Mark all block buffers as unassigned; if any had been marked as assigned-dirty (by update), the changes to those blocks will be lost.

empty-buffer       buffer –         gforth       “empty-buffer”

update              block       “update”

Mark the state of the current block buffer as assigned-dirty.

updated?       n – f         gforth       “updated?”

Return true if updated has been used to mark block n as assigned-dirty.

save-buffers              block       “save-buffers”

Transfer the contents of each updated block buffer to mass storage, then mark all block buffers as assigned-clean.

save-buffer       buffer –         gforth       “save-buffer”

flush              block       “flush”

Perform the functions of save-buffers then empty-buffers.

load       i*x n – j*x         block       “load”

Save the current input source specification. Store n in BLK, set >IN to 0 and interpret. When the parse area is exhausted, restore the input source specification.

thru       i*x n1 n2 – j*x         block-ext       “thru”

load the blocks n1 through n2 in sequence.

+load       i*x n – j*x         gforth       “+load”

Used within a block to load the block specified as the current block + n.

+thru       i*x n1 n2 – j*x         gforth       “+thru”

Used within a block to load the range of blocks specified as the current block + n1 thru the current block + n2.

-->              gforth       “chain”

If this symbol is encountered whilst loading block n, discard the remainder of the block and load block n+1. Used for chaining multiple blocks together as a single loadable unit. Not recommended, because it destroys the independence of loading. Use thru (which is standard) or +thru instead.

block-included       a-addr u –         gforth       “block-included”

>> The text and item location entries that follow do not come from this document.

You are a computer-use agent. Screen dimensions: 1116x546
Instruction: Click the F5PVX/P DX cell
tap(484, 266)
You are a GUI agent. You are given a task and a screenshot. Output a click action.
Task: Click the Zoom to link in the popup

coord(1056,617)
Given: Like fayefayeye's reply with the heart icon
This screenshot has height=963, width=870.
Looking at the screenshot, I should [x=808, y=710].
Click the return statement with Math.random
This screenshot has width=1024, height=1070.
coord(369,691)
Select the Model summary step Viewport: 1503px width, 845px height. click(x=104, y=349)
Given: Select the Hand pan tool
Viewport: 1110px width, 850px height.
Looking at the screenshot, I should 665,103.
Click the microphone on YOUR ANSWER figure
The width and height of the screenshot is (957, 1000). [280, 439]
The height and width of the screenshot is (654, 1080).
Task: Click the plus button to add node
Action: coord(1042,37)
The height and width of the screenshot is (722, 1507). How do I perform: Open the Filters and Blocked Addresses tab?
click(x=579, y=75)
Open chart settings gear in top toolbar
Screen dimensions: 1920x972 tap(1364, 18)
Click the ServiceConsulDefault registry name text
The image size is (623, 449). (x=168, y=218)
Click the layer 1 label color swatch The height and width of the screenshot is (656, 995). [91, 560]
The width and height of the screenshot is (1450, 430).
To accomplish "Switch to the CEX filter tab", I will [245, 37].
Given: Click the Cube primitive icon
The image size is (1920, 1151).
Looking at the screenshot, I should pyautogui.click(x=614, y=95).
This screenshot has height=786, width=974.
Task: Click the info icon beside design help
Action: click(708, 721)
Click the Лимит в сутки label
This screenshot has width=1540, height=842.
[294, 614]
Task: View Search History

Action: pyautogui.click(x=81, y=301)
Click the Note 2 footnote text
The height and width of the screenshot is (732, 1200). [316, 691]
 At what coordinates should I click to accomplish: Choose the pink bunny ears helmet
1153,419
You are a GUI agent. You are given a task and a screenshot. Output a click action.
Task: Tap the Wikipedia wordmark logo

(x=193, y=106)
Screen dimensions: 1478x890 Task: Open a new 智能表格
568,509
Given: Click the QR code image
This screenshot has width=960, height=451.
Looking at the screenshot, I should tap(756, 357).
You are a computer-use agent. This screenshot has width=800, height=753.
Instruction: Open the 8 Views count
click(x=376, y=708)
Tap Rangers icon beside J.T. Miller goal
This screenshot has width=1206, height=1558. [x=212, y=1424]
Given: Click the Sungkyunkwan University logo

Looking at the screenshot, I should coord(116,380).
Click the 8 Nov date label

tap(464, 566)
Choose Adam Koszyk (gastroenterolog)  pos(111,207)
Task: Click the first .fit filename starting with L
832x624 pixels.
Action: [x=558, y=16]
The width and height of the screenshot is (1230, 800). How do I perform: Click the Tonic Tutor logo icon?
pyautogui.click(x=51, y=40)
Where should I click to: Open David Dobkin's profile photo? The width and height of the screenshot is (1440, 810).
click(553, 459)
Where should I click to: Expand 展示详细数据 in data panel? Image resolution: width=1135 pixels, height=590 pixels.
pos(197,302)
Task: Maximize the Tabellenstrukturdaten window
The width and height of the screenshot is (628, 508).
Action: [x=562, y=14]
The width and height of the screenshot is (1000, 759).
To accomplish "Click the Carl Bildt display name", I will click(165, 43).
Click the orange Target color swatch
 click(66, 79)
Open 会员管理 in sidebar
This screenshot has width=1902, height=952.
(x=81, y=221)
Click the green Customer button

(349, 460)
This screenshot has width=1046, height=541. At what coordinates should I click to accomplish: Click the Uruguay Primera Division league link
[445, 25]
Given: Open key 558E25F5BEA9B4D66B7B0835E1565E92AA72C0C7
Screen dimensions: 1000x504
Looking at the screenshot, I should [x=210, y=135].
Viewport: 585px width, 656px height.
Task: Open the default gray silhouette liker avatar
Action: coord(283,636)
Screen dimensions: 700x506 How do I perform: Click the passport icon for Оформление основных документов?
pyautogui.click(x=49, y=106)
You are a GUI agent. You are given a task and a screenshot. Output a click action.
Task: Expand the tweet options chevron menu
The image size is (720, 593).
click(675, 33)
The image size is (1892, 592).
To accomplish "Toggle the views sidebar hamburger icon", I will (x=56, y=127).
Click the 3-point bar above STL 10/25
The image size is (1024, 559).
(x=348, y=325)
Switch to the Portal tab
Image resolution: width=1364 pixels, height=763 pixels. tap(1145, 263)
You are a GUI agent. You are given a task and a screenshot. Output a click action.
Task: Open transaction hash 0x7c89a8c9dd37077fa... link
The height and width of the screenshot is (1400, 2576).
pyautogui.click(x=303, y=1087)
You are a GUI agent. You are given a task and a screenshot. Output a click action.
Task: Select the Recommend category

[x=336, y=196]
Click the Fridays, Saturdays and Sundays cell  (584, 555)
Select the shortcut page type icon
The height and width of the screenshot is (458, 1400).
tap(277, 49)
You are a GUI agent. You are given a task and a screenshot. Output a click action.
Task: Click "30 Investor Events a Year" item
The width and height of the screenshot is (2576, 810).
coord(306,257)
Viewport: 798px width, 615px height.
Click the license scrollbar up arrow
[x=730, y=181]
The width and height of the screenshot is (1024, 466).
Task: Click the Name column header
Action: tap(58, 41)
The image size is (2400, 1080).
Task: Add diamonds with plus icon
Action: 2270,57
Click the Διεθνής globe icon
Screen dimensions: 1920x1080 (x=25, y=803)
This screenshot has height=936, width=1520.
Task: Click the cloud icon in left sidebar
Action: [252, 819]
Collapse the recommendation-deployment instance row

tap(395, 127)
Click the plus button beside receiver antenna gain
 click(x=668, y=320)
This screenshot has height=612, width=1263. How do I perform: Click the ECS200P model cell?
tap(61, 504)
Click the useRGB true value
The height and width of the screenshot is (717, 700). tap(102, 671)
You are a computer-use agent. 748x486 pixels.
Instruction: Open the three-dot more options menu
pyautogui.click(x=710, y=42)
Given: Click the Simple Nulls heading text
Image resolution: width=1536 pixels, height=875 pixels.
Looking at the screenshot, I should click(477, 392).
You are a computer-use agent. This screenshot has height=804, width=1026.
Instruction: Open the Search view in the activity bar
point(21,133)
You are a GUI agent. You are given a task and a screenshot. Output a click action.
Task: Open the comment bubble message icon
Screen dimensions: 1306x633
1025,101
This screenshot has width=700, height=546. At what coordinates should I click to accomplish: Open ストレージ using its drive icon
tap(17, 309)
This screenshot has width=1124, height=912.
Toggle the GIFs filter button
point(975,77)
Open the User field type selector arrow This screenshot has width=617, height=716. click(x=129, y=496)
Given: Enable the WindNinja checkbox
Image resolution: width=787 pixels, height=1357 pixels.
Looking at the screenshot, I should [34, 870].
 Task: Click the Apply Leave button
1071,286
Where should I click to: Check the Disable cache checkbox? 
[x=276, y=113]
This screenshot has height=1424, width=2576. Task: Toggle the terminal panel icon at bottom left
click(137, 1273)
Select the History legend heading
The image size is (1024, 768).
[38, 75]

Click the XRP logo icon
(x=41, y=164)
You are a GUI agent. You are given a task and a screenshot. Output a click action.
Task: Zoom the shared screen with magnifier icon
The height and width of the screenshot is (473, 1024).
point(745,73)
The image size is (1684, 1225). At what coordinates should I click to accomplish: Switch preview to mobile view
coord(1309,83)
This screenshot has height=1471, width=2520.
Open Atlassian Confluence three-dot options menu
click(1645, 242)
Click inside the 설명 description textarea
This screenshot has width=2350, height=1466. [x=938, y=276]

Use within a block that is to be processed by load. Save the current blocks file specification, open the blocks file specified by a-addr u and load block 1 from that file (which may in turn chain or load other blocks). Finally, close the blocks file and restore the original blocks file.


Footnotes

[1] The ANS Forth definition of buffer is intended not to cause disk I/O; if the data associated with the particular block is already stored in a block buffer due to an earlier block command, buffer will return that block buffer and the existing contents of the block will be available. Otherwise, buffer will simply assign a new, empty block buffer for the block.